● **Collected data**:

============================================================

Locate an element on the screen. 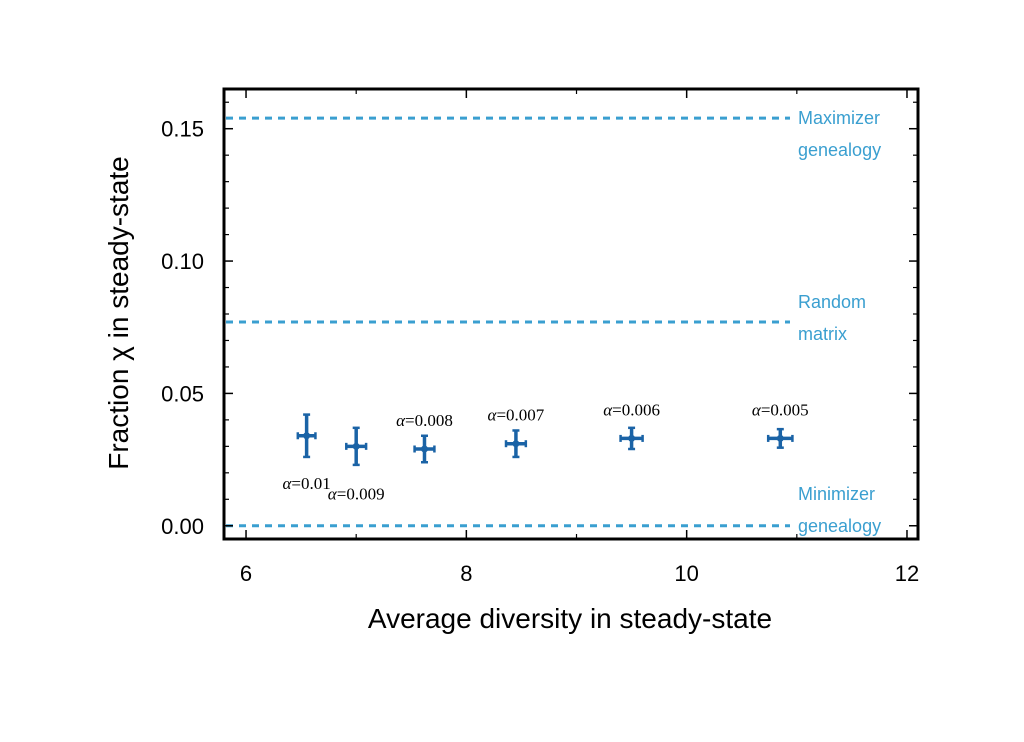 This screenshot has height=742, width=1024. point-label: α=0.006 is located at coordinates (632, 410).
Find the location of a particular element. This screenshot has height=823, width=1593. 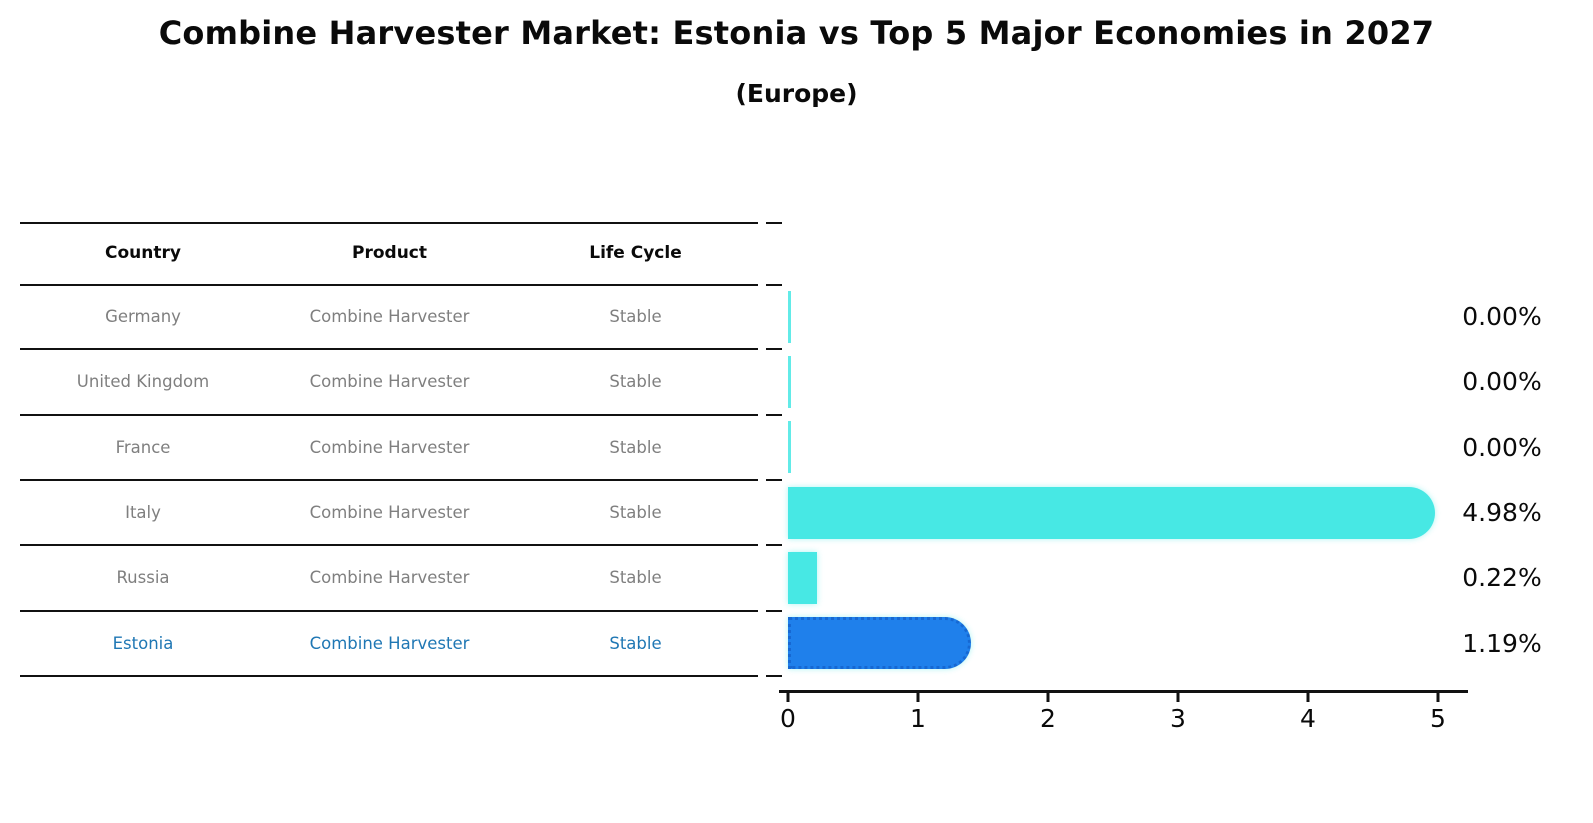

table-top-border-stub is located at coordinates (774, 223).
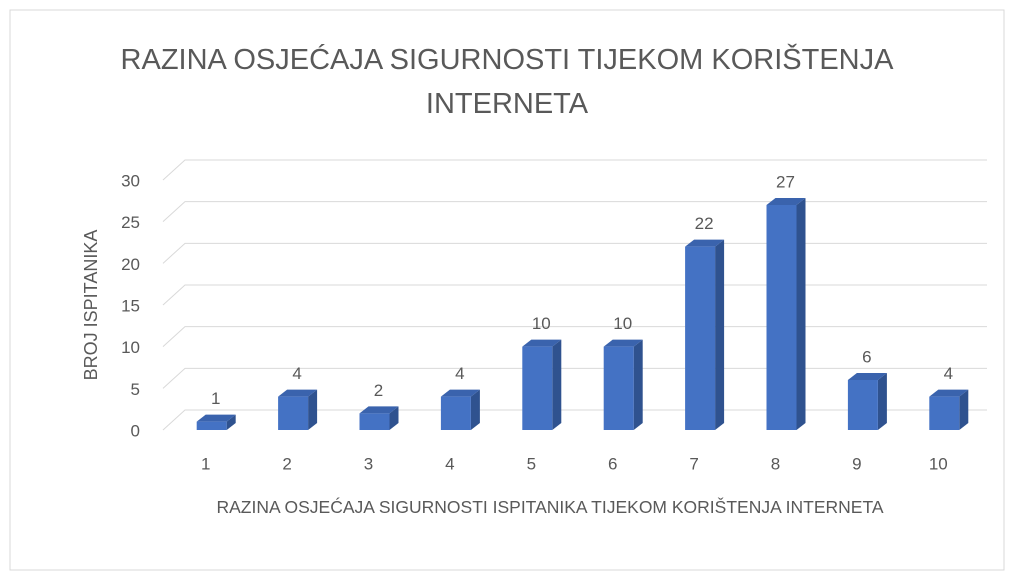 The width and height of the screenshot is (1014, 578). Describe the element at coordinates (378, 390) in the screenshot. I see `data-label: 2` at that location.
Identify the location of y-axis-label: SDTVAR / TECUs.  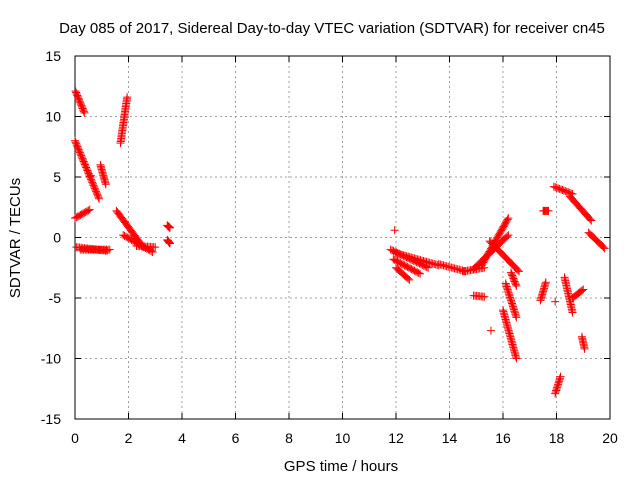
(16, 238).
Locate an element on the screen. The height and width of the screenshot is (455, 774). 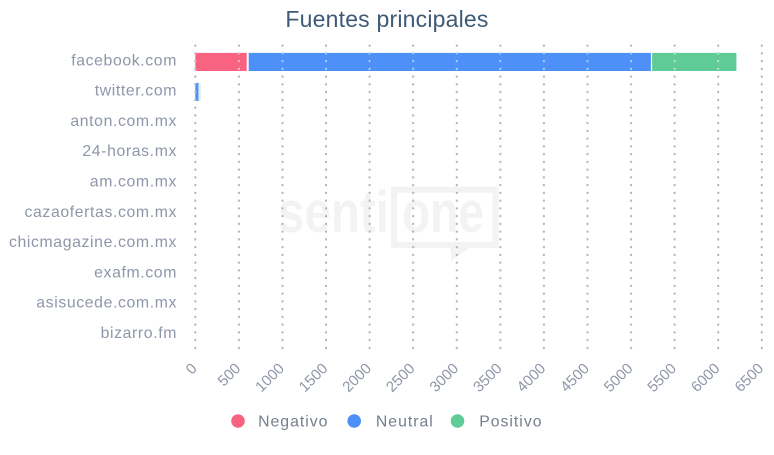
svg-text: Fuentes principales is located at coordinates (386, 19).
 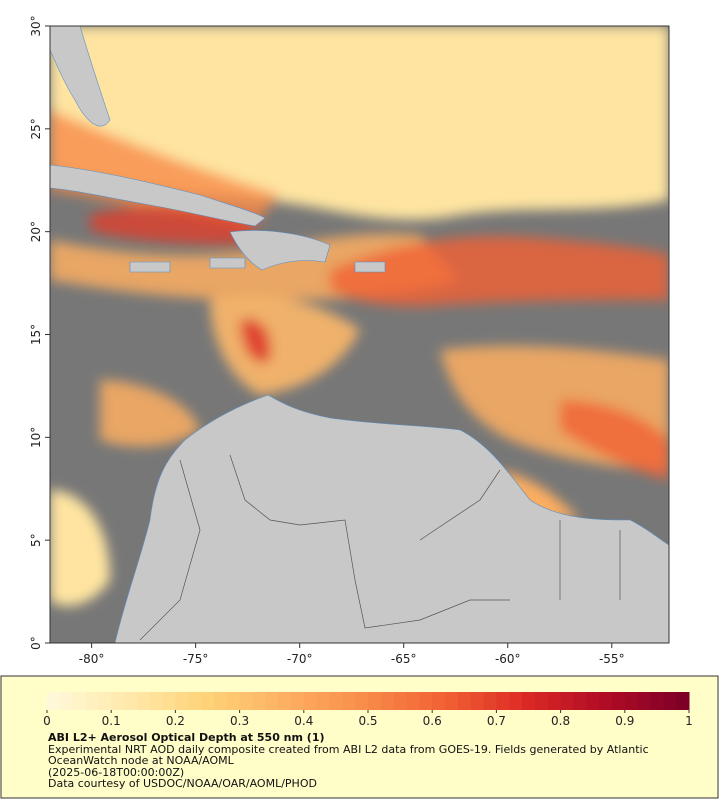 What do you see at coordinates (240, 721) in the screenshot?
I see `colorbar-tick-label: 0.3` at bounding box center [240, 721].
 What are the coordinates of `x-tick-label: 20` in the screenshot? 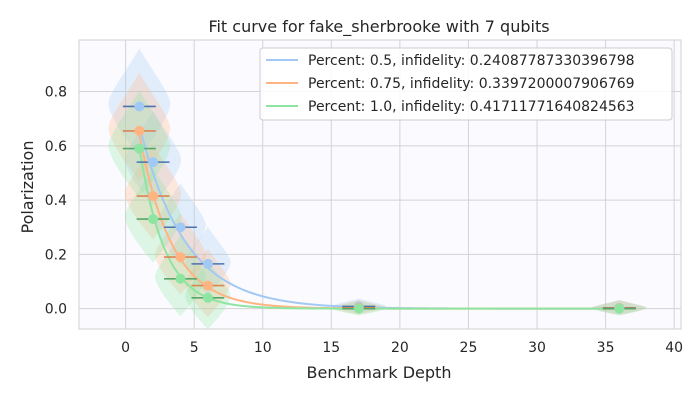 It's located at (400, 348).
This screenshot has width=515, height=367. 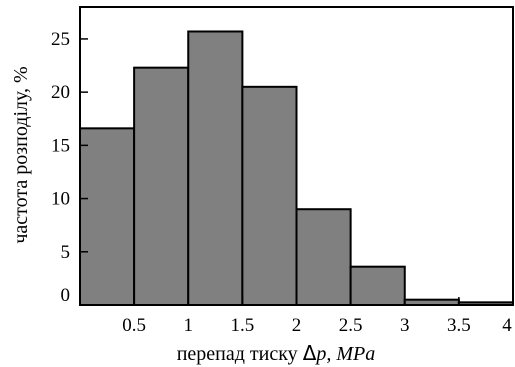 I want to click on x-tick-label: 2, so click(x=297, y=326).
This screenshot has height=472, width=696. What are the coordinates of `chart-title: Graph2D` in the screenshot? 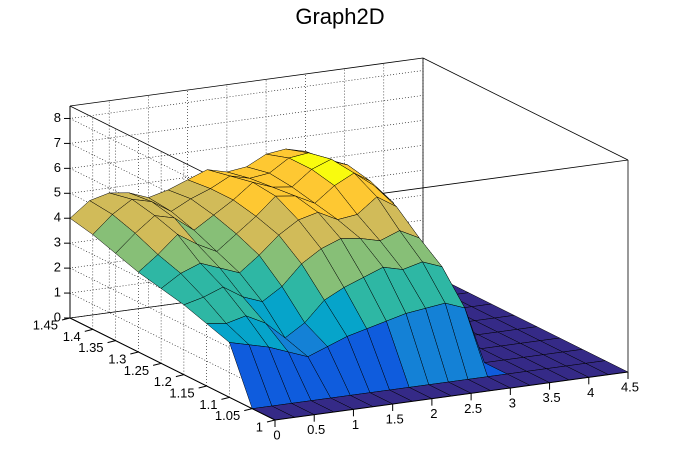 It's located at (340, 16).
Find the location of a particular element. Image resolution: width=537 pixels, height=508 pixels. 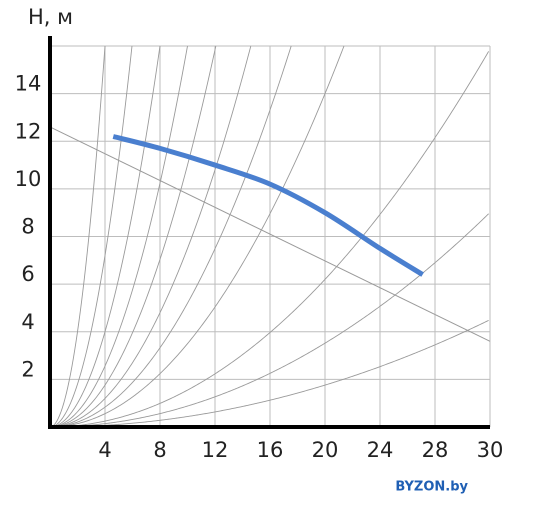

x-tick-label: 30 is located at coordinates (490, 450).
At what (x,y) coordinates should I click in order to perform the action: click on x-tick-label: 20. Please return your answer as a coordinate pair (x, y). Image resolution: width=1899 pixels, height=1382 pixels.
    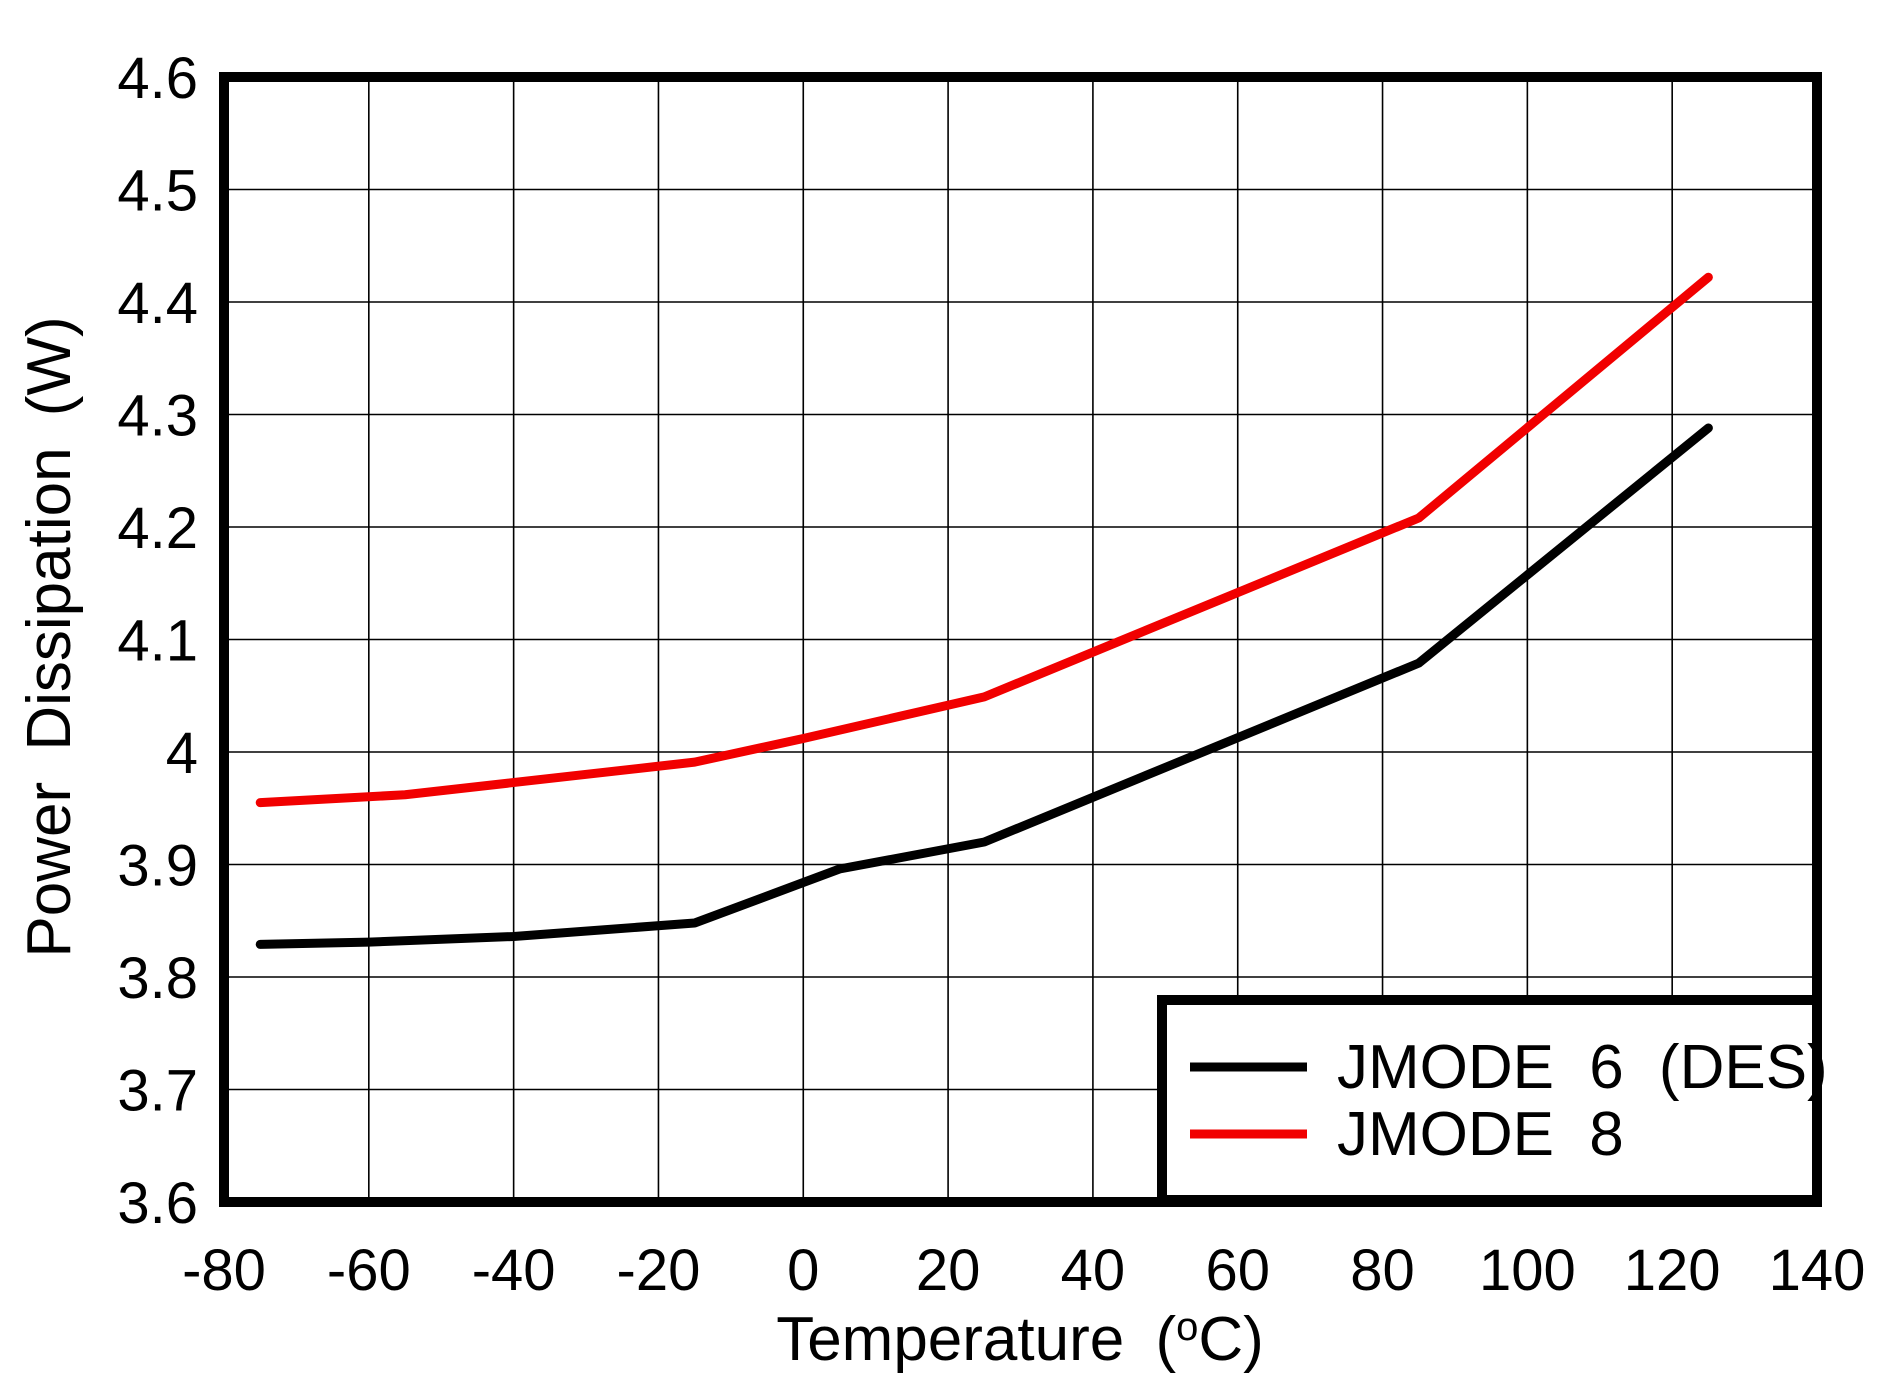
    Looking at the image, I should click on (948, 1270).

============================================================

● **TASK PROMPT**:
Edit the listing lines starting at the one containing "Find the location of a particular element. This" and ending at the one containing "svg-text: Fuentes principales", replacing "Identify" with "Determine" and changing nothing else. Give only those lines, with the pictures left out.

● **SOLUTION BELOW**:
Find the location of a particular element. This screenshot has height=823, width=1593. 

table-top-border-stub is located at coordinates (774, 223).
 The width and height of the screenshot is (1014, 578). Describe the element at coordinates (378, 390) in the screenshot. I see `data-label: 2` at that location.
Determine the location of y-axis-label: SDTVAR / TECUs.  
(16, 238).
Locate an element on the screen. The height and width of the screenshot is (455, 774). 
svg-text: Fuentes principales is located at coordinates (386, 19).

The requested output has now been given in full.